*Reading text*:
———

Slow computation on google colab while solving partial differential equation

I 'm using google colab to solve the homogeneous heat equation. I had made a program earlier with scipy using sparse matrices which worked upto N = 10(hyperparameter) but I need to run it for like N = 4... 1000 and thus it won't work on my pc. I therefore converted the code to tensorflow and here I 'm unable to use sparse matrices like I could in sympy but even the GPU/TPU computation is also slow and slower than my pc. Problems that I'm facing in the code and require solution for
1) tf.contrib is removed and thus I 've to use an older version of tensorflow for odeint function. Where is it in 2.0?
2)If the computation can be computed with sparse matrices it could be good since matrices are tridiagonal.I know about sparse_dense_mul() function but that returns dense tensor and it wouldn't do the job. The "func" function applies time independent boundary conditions and then requires matrix multiplication of (nxn) with (nX1) which gives (nX1) with multiple matrices.
Also the program was running faster without I created the class.
Also it's giving this
WARNING: Logging before flag parsing goes to stderr.
W0829 09:12:24.415445 139855355791232 lazy_loader.py:50]
The TensorFlow contrib module will not be included in TensorFlow 2.0.
For more information, please see:
* https://github.com/tensorflow/community/blob/master/rfcs/20180907-contrib-sunset.md
* https://github.com/tensorflow/addons
* https://github.com/tensorflow/io (for I/O related ops)
If you depend on functionality not listed there, please file an issue.

———

*Data extract*:

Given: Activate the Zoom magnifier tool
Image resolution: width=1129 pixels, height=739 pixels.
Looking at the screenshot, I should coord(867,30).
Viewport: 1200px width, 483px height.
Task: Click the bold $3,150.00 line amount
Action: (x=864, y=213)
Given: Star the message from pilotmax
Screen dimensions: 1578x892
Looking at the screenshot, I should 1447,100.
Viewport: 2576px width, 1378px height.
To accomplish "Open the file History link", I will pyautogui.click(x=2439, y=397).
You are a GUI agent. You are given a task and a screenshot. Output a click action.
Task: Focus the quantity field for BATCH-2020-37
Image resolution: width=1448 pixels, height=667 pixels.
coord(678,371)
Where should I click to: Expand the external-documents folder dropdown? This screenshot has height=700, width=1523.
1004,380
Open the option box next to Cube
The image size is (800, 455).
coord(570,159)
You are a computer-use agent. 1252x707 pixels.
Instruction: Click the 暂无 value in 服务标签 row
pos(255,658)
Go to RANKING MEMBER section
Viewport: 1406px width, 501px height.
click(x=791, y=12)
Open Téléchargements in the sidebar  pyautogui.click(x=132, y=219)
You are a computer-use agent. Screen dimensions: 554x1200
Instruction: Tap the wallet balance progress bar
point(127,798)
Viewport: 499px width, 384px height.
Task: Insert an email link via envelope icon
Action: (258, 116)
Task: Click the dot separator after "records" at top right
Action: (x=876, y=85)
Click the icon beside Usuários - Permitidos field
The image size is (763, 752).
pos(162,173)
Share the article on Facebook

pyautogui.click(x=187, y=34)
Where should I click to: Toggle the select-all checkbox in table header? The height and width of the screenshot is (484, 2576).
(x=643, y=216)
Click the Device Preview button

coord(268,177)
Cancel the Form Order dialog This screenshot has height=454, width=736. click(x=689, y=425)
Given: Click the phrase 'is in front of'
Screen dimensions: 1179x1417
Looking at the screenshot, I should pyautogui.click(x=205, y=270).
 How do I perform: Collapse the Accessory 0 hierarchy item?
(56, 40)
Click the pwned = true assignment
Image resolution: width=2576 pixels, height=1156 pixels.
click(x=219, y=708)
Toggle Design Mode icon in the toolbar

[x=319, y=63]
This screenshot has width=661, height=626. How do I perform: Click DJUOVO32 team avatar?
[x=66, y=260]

———

*Instruction 1*: Decide whether each statement agrees with the Colab post, answering yes or no and quoting the words that settle it: (a) the earlier scipy program worked up to N = 10; (b) the GPU/TPU computation runs faster than the poster's PC; (c) the matrices involved are tridiagonal.
*Instruction 2*: Put this sentence from the Colab post into Spanish: "The TensorFlow contrib module will not be included in TensorFlow 2.0."
The listing is unrelated to the Colab post.

*Reply 1*:
(a) Yes: "I had made a program earlier with scipy using sparse matrices which worked upto N = 10(hyperparameter)"
(b) No: "even the GPU/TPU computation is also slow and slower than my pc"
(c) Yes: "since matrices are tridiagonal."

*Reply 2*: El módulo contrib de TensorFlow no se incluirá en TensorFlow 2.0.